Certainly. 3 was a typical example. Having less versions is certainly 
OK. A maintainer can provide more than 3 versions if he wish, but he 
might stick to 3 versions. e.g. If he expects the library to change 
versions too early, he might skip some versions: package libfoo2 and 
wait for libfoo4. Also, he might have libfoo2 and libfoo3. When libfoo4 
released, he can add it and stop maintaining libfoo3 (no further updates 
for libfoo3) but actively maintain the default version (libfoo2) and the 
latest version (libfoo4). He might even jump to libfoo5 if it is 
available. For the next release, it could have libfoo2 (the 'default' 
version of the previous release) as compatibility package and libfoo5 as 
the 'default' version.


>
>> 3. For each Fedora release, there is libfoo/libfoo-devel packages
>> which Require the "default" version of libfoo packages for that
>> release. For example, libfoo.fc20/libfoo-devel.fc20 will Require
>> libfoo2/libfoo2-devel; for F21 libfoo3/libfoo3-devel and for
>> F22/Rawhide libfoo4/libfoo4-devel.
> So, you would need t move these 'default' provides to different
> versions on different branches? Doable, but again, someone could merge
> back a change and mess up this, so it sounds pretty delicate.
I don't suggest providing the 'default' version as "Provides:" for the 
default package. Instead, I suggest having a separate package as 
'libfoo' which depends on the 'default' version. The package is very 
unlikely to change during a Fedora release life cycle, so you rarely 
merge any changes to it (libfoo depends on libfoo2 in F21, and nothing 
else). I can't imagine any kind of updates for such a package right now.


> ...snip...
>
>> For -devel packages, two methods can be allowed:
>> 1. Simple: -devel packages conflict with each other, so while you can
>> have multiple versions of libfoo installed, you can have only a
>> single version of libfoo-devel installed
> Bad idea. Conflicts are horrible and to be avoided.
>
>> 2. Flexible: Provide the possibility of installing multiple -devel
>> versions, and a method to select the "default" one, like the
>> alternatives system.
> More complexity... but also there is:
>
> 3. What we do today: make sure all versions are parallel installable.
How do we do it exactly? More specifically, what do we do about the 
'default' version? The one a typical './configure' should be able to 
find? Things like these should keep working: looking up the header file 
of the library (e.g. /usr/include/pcap.h), running the expected config 
executable (e.g. pcap-config), using pkg-config to find the desired 
library (pkg-config --libs python, which already works), etc.
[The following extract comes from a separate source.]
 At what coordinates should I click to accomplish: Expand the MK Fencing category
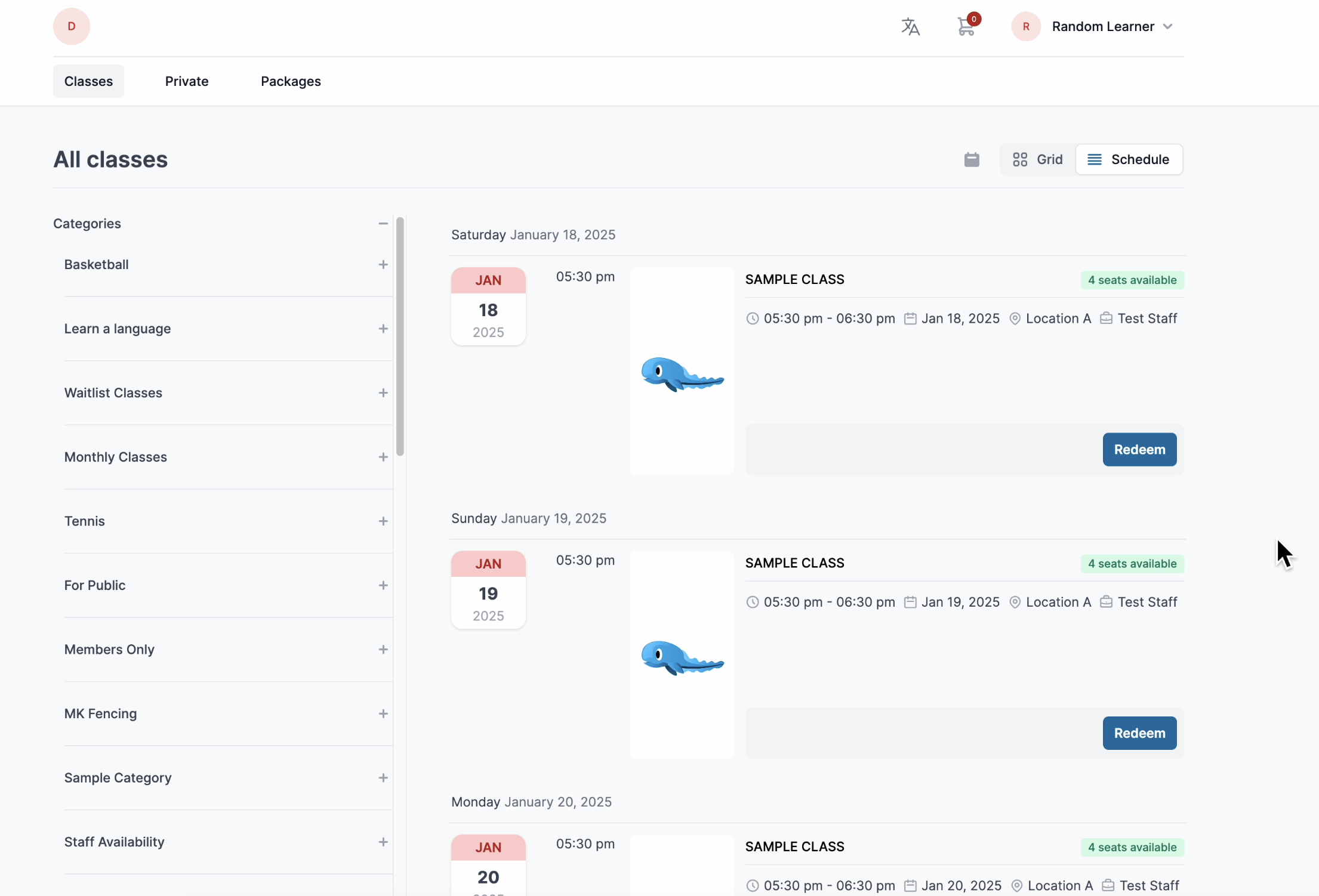pos(383,714)
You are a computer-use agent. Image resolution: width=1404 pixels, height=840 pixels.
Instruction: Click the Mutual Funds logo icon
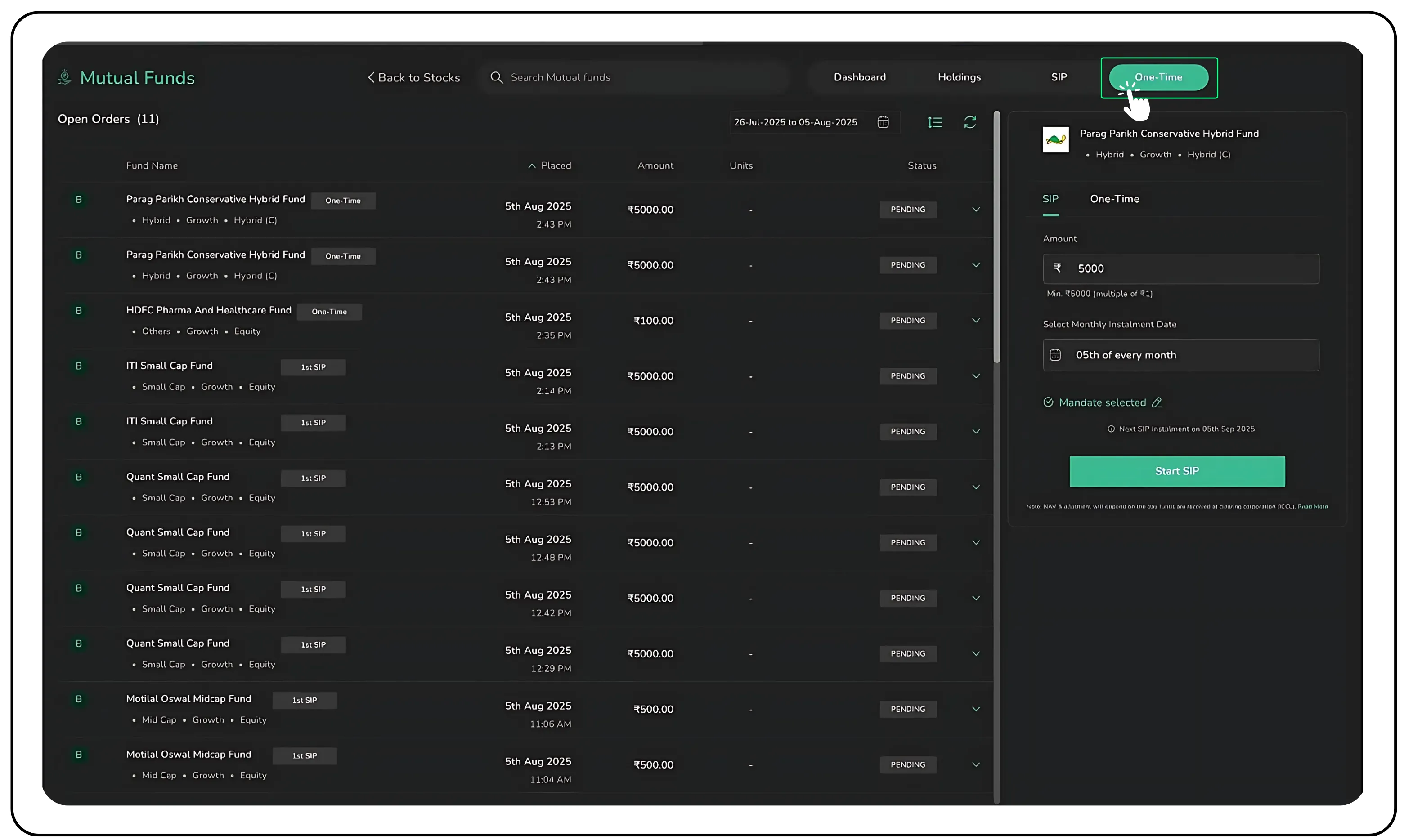[x=64, y=77]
Actually, I think we are talking about the same kind of solution. I 
mentioned alternatives system, but I didn't necessarily mean being able 
to change the default version by users (while that can be nice also). 
So, doing something like what python-devel/python3-devel does right now 
is OK. The default symlinks can be provided by the default (libfoo) package.


>> More details can be discussed, but I think it's enough for now. I
>> want to see what others think about the whole idea. Details can be
>> worked out if the idea seems interesting.
>>
>> Q: Can't a packager do it already? Why propose it as a 'proposal'?
>> A: Yes, he can, but it'll be hard; mainly because he'll need to put
>> new versions of the library for review. Also, I suggest it as a
>> 'recommended practice' for packaging libraries.
> So, the gist of the proposal is to avoid reviewing new compat packages?
>
> Is this really such a burden?
Yes, I think so. (It also means some changes in other places, like some 
release engineering changes to create git repositories). I also suggest 
it to be the default/encouraged packaging schema.